Existing and emerging technology should enable fire agencies to extinguish dangerous fires within an hour by 2025, reducing impacts on communities and wildlife alike, according to research backed by billionaire couple Andrew and Nicola Forrest.

The program – dubbed the "Fire Shield" and supported by a $70 million grant from the Forrests' Minderoo Foundation – is already working with agencies across Australia to improve the identification of ignition points and to predict which have the potential to become disasters.

Technology advances could make it possible to extinguish dangerous fires within an hour by 2025, according to a target set by the Minderoo Foundation.Credit:Alex Ellinghausen

The plan, to be unveiled at the National Press Club in Canberra on Tuesday, will aim to use satellites and sensors to automate detection of fires. At present, about 95 per cent of fires are reported through triple-zero phone calls, with people also staffing fire towers looking for smoke.

Data networks developed overseas can detect fire within three minutes but have not been tested in Australia, the Minderoo Foundation said in a "blueprint" report on the scheme.

"We want to push the boundaries of science and technology," said Adrian Turner, the chief executive of the foundation's Fire and Flood Resilience plan, and a former head of CSIRO's Data61 division. "We think we can make strong progress."

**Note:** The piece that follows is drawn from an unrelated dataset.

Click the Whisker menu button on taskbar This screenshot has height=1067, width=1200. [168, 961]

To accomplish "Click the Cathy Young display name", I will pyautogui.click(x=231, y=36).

The NSW Bushfire Inquiry highlighted the potential for improvement in technology after last season's record fires scorched more than 5 million hectares in the state alone. Not only were fire agencies often reliant on aircraft to identify the fire front, they also struggled, at times, to get timely information out to communities at risk.

The Foundation says more than 50 private and government partners are involved, some of which will be present at Tuesday's launch.

The scope for gains is great, ranging from better estimates of fuel loads in the landscape and how hazard-reduction burning can be better targeted, to the use of drones and other autonomous vehicles to put fires out before they threaten people, property and ecosystems.

Mr Turner is no stranger to fire threats. He and eight others were forced to seek refuge in a property in the Kangaroo Valley during last January's fires, and then defend it after a pyrocumulous cloud collapsed over it, dumping embers over it and neighbouring homes.

The technology will use satellites and sensors to spot fires early. Credit:Australian Firefighters Climate Alliance

The NSW Rural Fire Service turned up the next day with nine body bags, expecting to find no survivors.

"It was just walls of flames," Mr Turner said. "We saved the house but the landscape was lunar."

Mr Forrest was not aware of the travails when he rang only a few days later to offer the position of heading his foundation's resilience unit, Mr Turner said.